--- start Page text ---

EBEN Research Conference 2013
“Corporate Reputation: Being and looking good”
June 6-8, Pamplona, University of Navarra
Call for Abstracts
Deadline February 15, 2013
A good reputation may be considered one of the most valuable consequences of acting properly and doing the right things in the corporate ambit. With corporate reputation being recognized as a crucial competitive asset, some scholars have listed and analyzed its potential and empirically proven benefits: higher financial profits, more engaged consumers, motivated employees, better workplaces, etc. Being good seems to benefit corporations, at least in the long-run. Why, then, does reputation now seem to be an endangered species, hunted by managers and business people who are more interested in making attractive but illicit short-term profits, than in the more laborious creation of an ethical long-term corporate character? Unpredictable crisis management and communication woes arise everywhere, as do scandals, white-collar crimes, corporate corruption, and so on. Is there a gap between the normative theory, the fruits of academic analysis and the fierce competition among businesses? Can reputation and ethics constitute corporate goals in themselves? Or should increasing profits be the only corporate responsibility?

--- end Page text ---
--- start Source material ---

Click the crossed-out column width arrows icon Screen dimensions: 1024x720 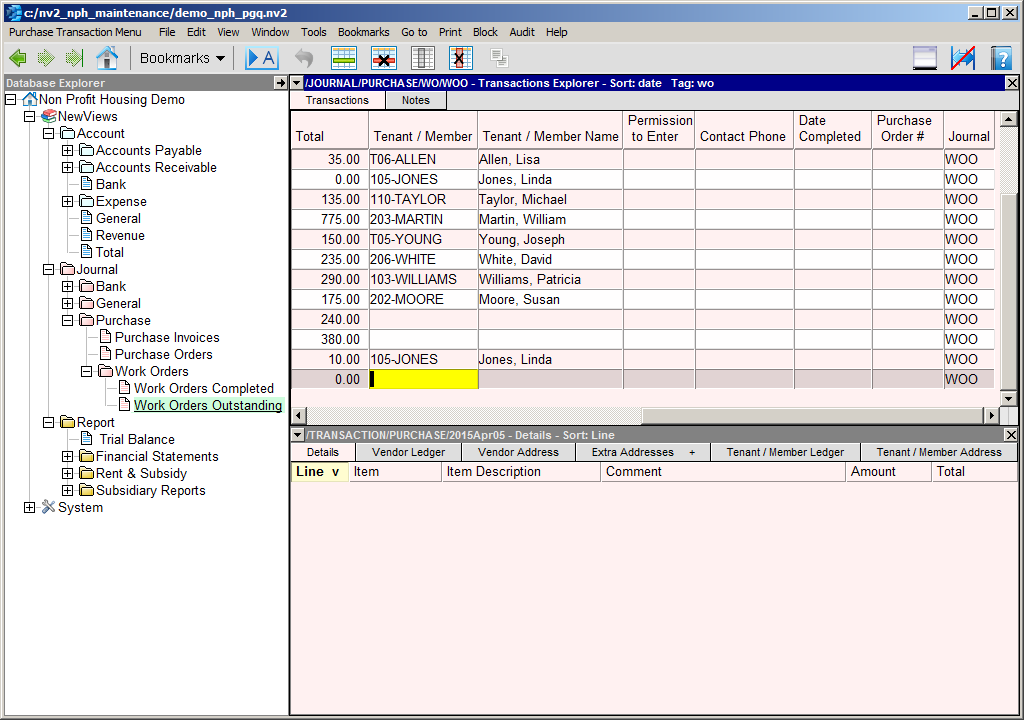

--- end Source material ---

_Tasks and exercises_.
[a] According to the call for abstracts, when and where is the EBEN Research Conference 2013 held?
[b] Carry on the call for abstracts from its final sentence, keeping its formal tone.

_Written responses_.
[a] June 6-8, at the University of Navarra in Pamplona.

[b]
As reputation has become a fashionable concept in recent years, especially since the outbreak of the most recent financial crisis, this is a very promising research area, especially in the field of business ethics. Finding out about the real relationship between reputation and ethics in the economic and corporate areas is a challenge that is worth addressing.
We invite our colleagues of the European Business Ethics Network (EBEN) to participate in our 2013 Research Conference and to prepare contributions related to reputation and business ethics. The Conference will be held in Pamplona, Spain, from Thursday June 6, to Saturday June 8, 2013. It will be organized by the School of Economics and Business Administration of the University of Navarra.
The EBEN Research Conference is a venue for academics, PhD students, and practitioners to meet and exchange their research and views on business ethics issues. The general theme of the 2013 Conference is “Corporate Reputation: Being and Looking Good”.
There are three tentative thematic tracks:
REPUTATION IN THE BUSINESS ETHICS FIELD
- What is an ethical and reputable corporation?
- What are the nature, characteristics, components, limitations, and applications of corporate reputation in the business ethics field?
- What are the links between reputation and business ethics – if any?
- What are the roles of related constructs such as corporate social responsibility, trust, character, integrity and others, in the corporate ambit?
- Is there an ethical consumer and what reward is there for good and reputable companies?
- Are consumers willing to pay for premium products from good and reputable companies when prices may be a determining factor to compete in a depressed economic environment?
- Are transparency and codes of ethics good remedies to fight potential corporate corruption?
REPUTATION AS AN ASSET THAT ADDS VALUE TO CORPORATIONS
- Can reputation and ethics be a corporate mission or are they only personal aspirations?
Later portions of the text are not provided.